When Benjamin Satchwell died, in December 1810, he was buried in the graveyard of Leamington's All Saints' just yards from where Abbotts had been interred four years earlier. Inside two years Satchwell was then honoured by his hometown when the townsfolk erected for him a raised tomb fit for aristocracy or gentry in the churchyard at All Saints'. We can see his burial entry in the parish register for December 4th 1810.
His baptism in 1732 can also be found in the register of the very same Warwickshire church, where the record reveals that his parents were William and Frances Satchwell.
As the rapid population growth took place, the original church of All Saint's became far too small for the number of worshipers. Today it is a huge church of cathedral like proportions, but at the time of Satchwell and Abbotts it was a small affair. I began wondering what it would have been like at the time that my ancestors chose it for the christening of their new son.
Researching the history of the building I discovered that the church desperately needed to be expanded and so in 1816 a new transcript was completed. By 1823 the alterations now allowed the seats to be increased to 568, but this was still not enough as the Spa town grew, and more extensions to All Saints' took place throughout the 1830s. Finally a large enough church was completed by an almost complete rebuild and the substantial bell tower and an additional two bays added at the west end of the nave were dedicated in 1901.
Given that my forebears first turned up in 1835 I now knew that the building that we see today would have been unrecognizable to them. The history book told me that one of the extensions had just been completed in 1834 and so it would have been relatively recent when, two years later, my great-grand-uncle was baptised in its font.

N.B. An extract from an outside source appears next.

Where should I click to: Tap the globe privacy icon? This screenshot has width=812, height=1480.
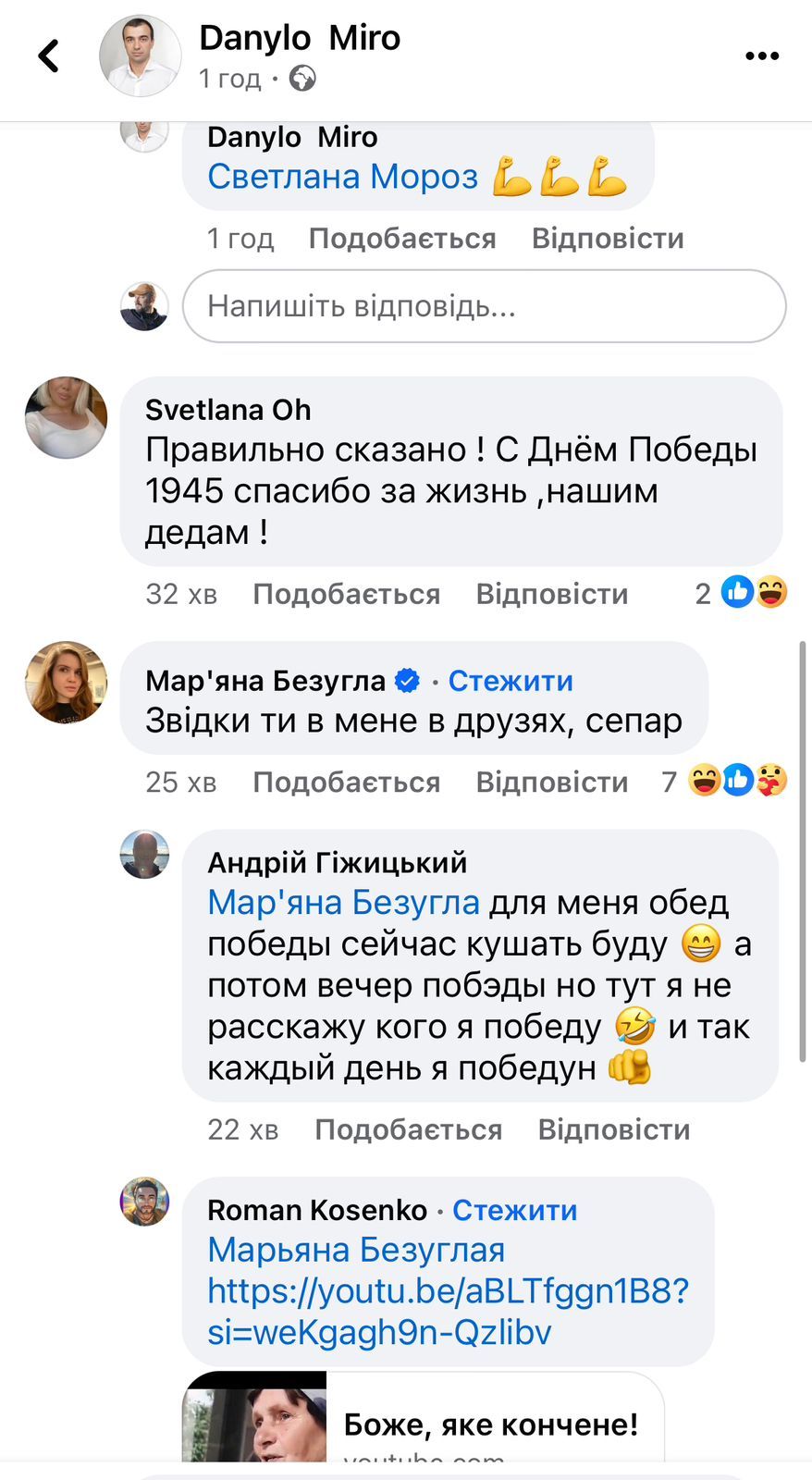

I always find it fascinating to try and understand more about the times and the places connected to an ancestor and so, in order to build the family history story around the genealogical facts from the parish registers, I also like to see if there is a Trade and Residential directory with a short contemporary description of the area.
In this case TheGenealogist allows researchers to consult the 1835 Pigot's Directory of Warwickshire where I could read that at the time that my ancestors' came down from Edinburgh with their young family Leamington was an attractive place to live with "mineral springs (that) have drawn the attention of many distinguished medical men...its increasing celebrity as a fashionable resort for health and recreation has caused a spirit of emulation to rise, not only among the inhabitants, but also amongst several spirited individuals from a distance, who have vied with each other in establishing and erecting every description of building that could possibly add to the convenience, comfort and amusement of its visitants."
I wonder if my ancestors were caught up in the building boom of Leamington. I know that Charles Hay was an investor in the London and Birmingham Railway, while he was still a resident of Leamington in 1839. What I don't know is whether he sunk any funds into the developing Warwickshire town - though I know that later he would give his occupation as a Proprietor of Houses.
The Parish Registers of Warwickshire, sourced from the Warwickshire County Record Office, are an essential primary resource for those researching ancestors from this part of the country. With the benefit of high quality images, complementing the transcripts, you may also find some interesting extra information added as a note on the page that will then help you take your research further as you build your family story.